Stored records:
################
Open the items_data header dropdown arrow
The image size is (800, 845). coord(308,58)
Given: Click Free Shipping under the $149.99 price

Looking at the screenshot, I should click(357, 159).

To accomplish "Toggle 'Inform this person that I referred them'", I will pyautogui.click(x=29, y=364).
################
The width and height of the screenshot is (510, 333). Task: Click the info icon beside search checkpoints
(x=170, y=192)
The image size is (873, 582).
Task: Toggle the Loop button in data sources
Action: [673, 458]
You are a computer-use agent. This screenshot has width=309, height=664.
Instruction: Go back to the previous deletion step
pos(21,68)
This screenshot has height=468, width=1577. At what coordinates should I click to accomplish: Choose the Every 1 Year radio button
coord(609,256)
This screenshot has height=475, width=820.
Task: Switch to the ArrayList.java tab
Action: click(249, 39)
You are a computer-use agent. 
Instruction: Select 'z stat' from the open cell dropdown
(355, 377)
################
All lines above that include the word "agent" should be located and copied.

You are a computer-use agent. This screenshot has width=309, height=664.
You are a computer-use agent. 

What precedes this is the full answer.